**Work required**
Look through the entries below and copy exactly the part that begins with the line containing "Open more options on the bomb shelter tweet" and ends with the line containing "Task: Click the Event column header". Do not copy the pictures.

**Data for this exercise**

----

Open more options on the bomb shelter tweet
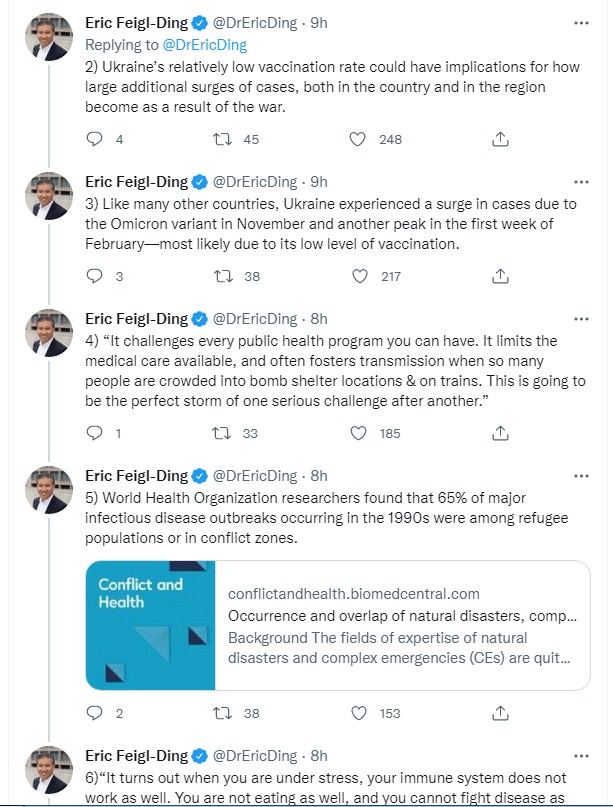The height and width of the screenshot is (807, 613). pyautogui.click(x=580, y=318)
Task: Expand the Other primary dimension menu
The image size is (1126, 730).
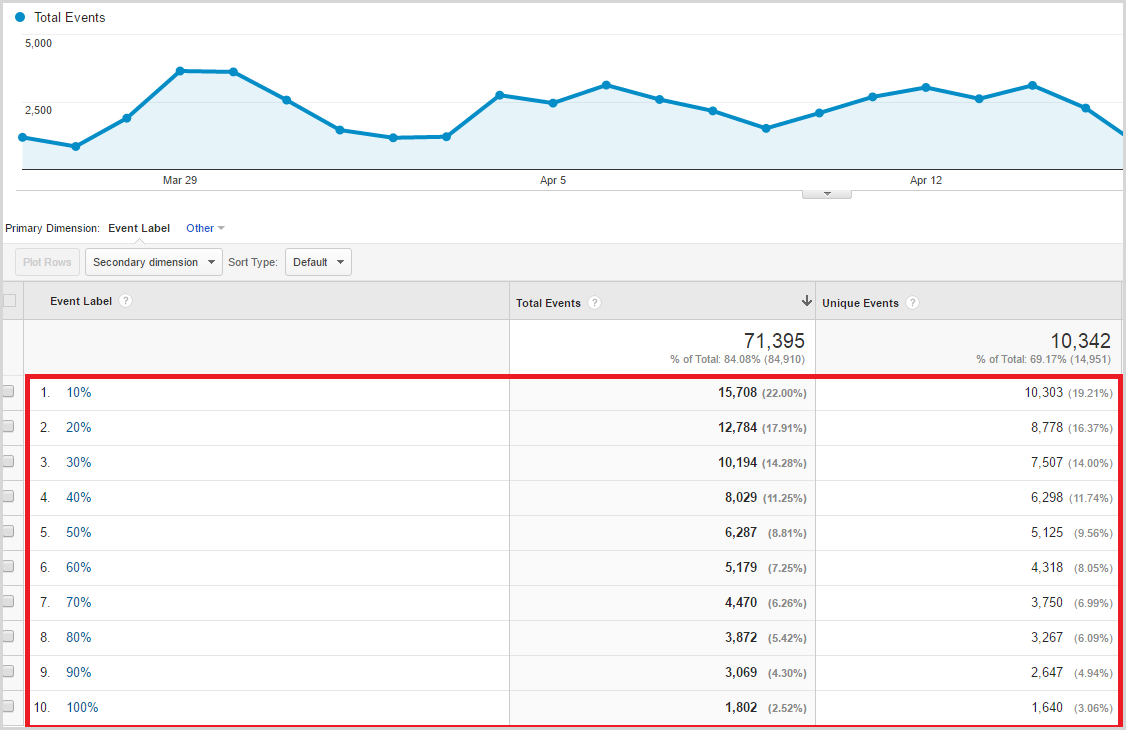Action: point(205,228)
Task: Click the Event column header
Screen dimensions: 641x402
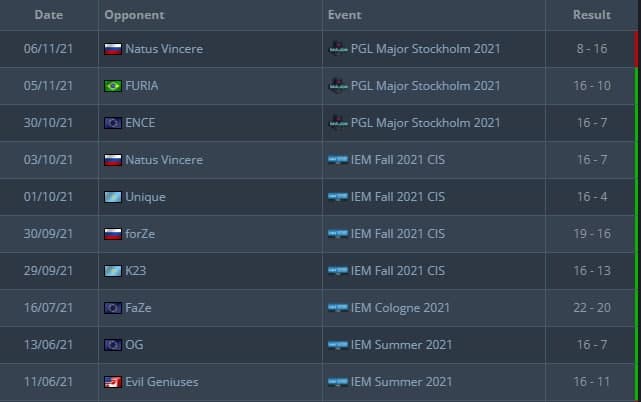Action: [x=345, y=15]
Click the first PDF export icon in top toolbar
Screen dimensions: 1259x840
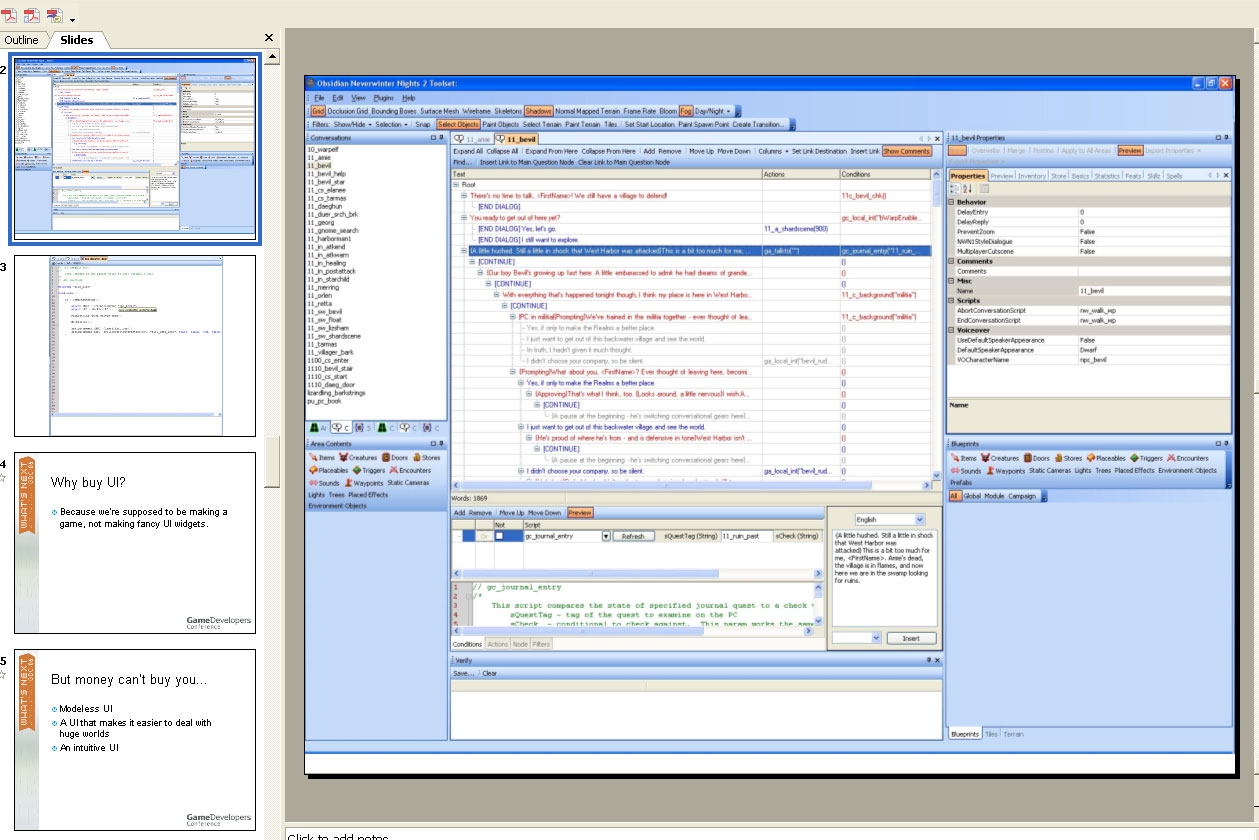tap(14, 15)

----

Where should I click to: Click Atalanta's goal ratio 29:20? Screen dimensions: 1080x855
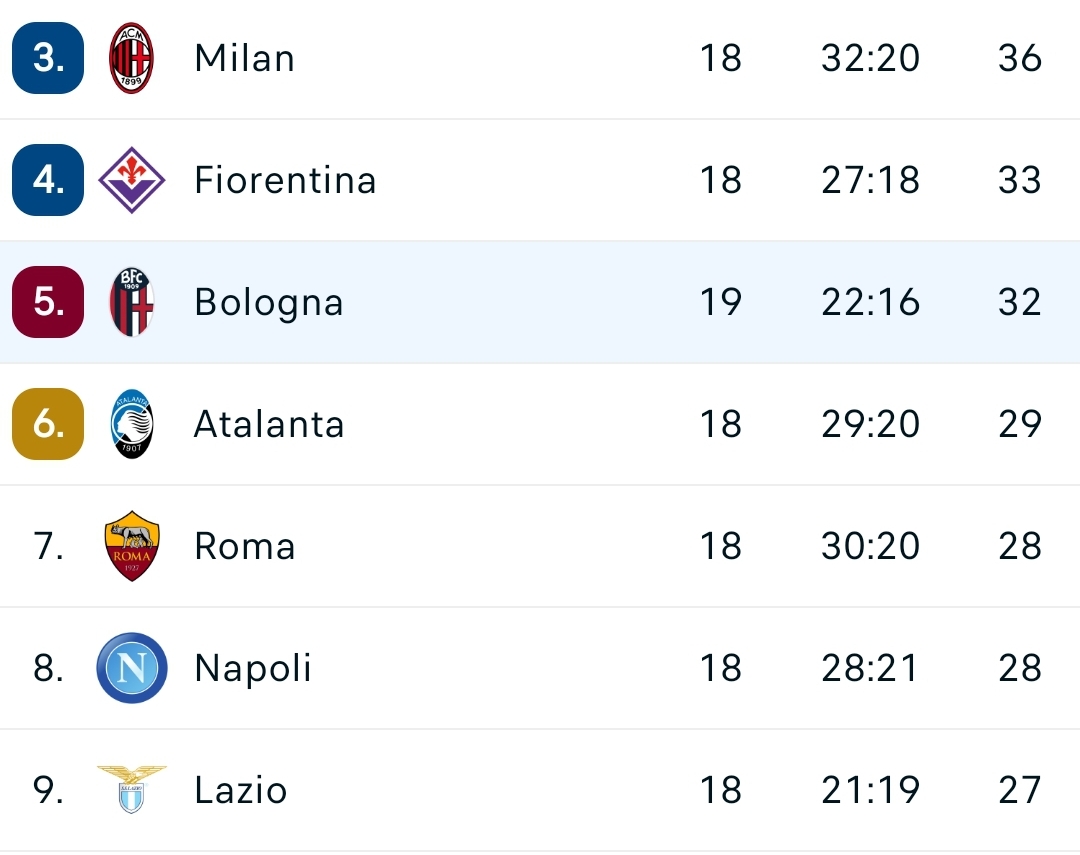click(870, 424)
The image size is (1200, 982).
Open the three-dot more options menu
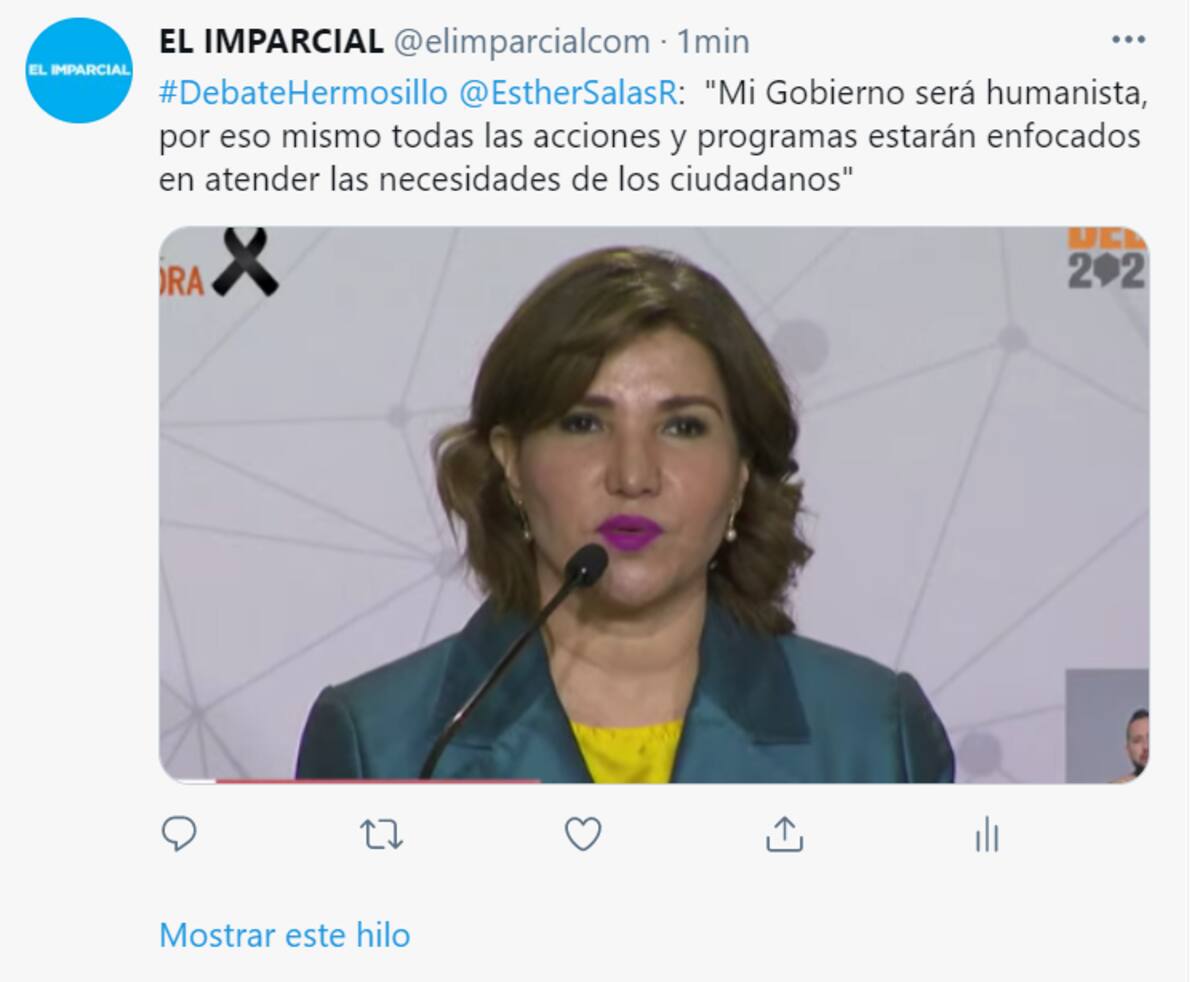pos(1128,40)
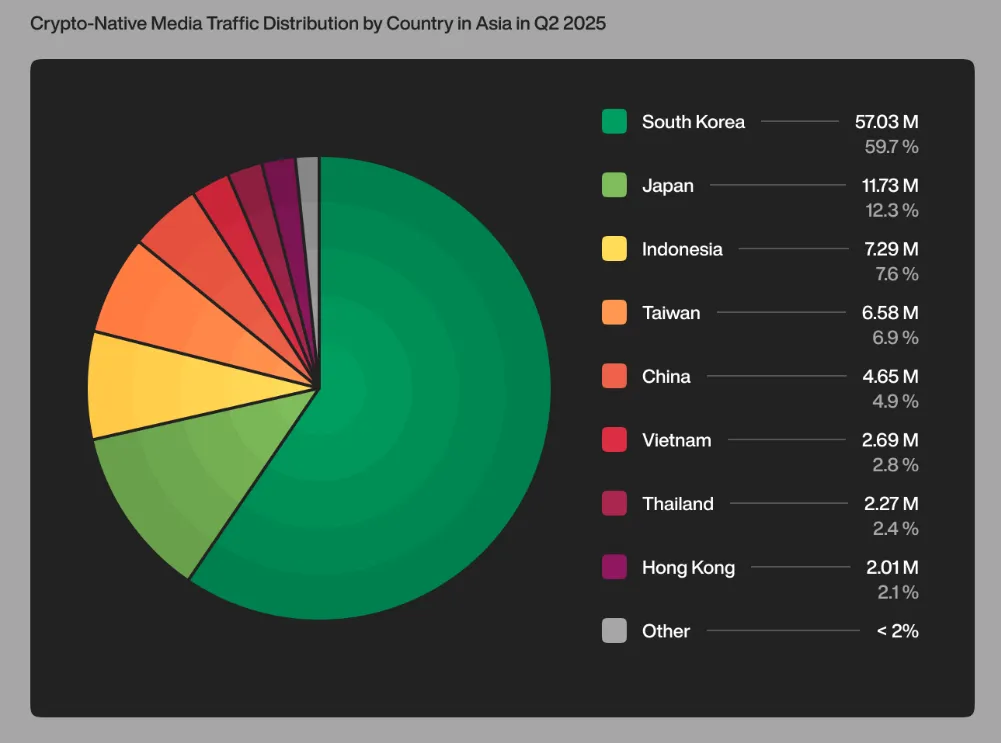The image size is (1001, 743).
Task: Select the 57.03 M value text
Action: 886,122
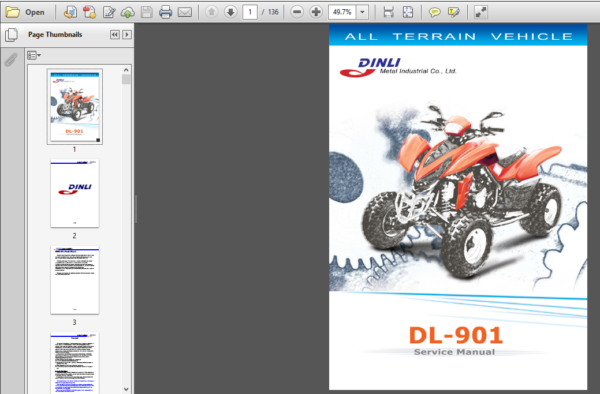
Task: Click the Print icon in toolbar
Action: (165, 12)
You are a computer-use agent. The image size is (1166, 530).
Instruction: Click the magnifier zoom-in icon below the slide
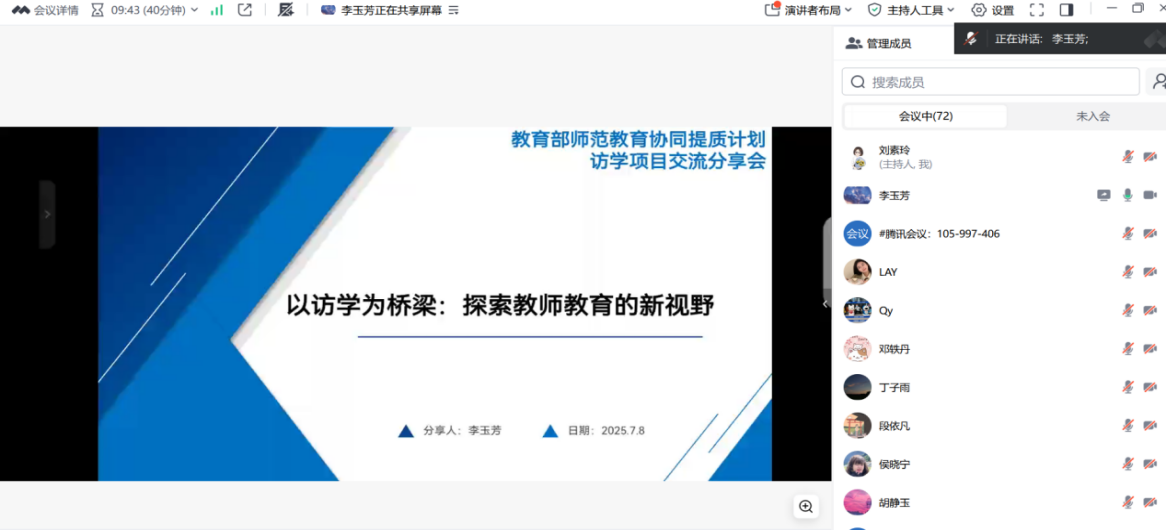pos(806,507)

----

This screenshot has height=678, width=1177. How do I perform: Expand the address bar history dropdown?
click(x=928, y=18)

----

**Reply to the task**
Open more options on the bomb shelter tweet
The height and width of the screenshot is (807, 613). pyautogui.click(x=580, y=318)
Task: Expand the Other primary dimension menu
The image size is (1126, 730).
Action: point(205,228)
Task: Click the Event column header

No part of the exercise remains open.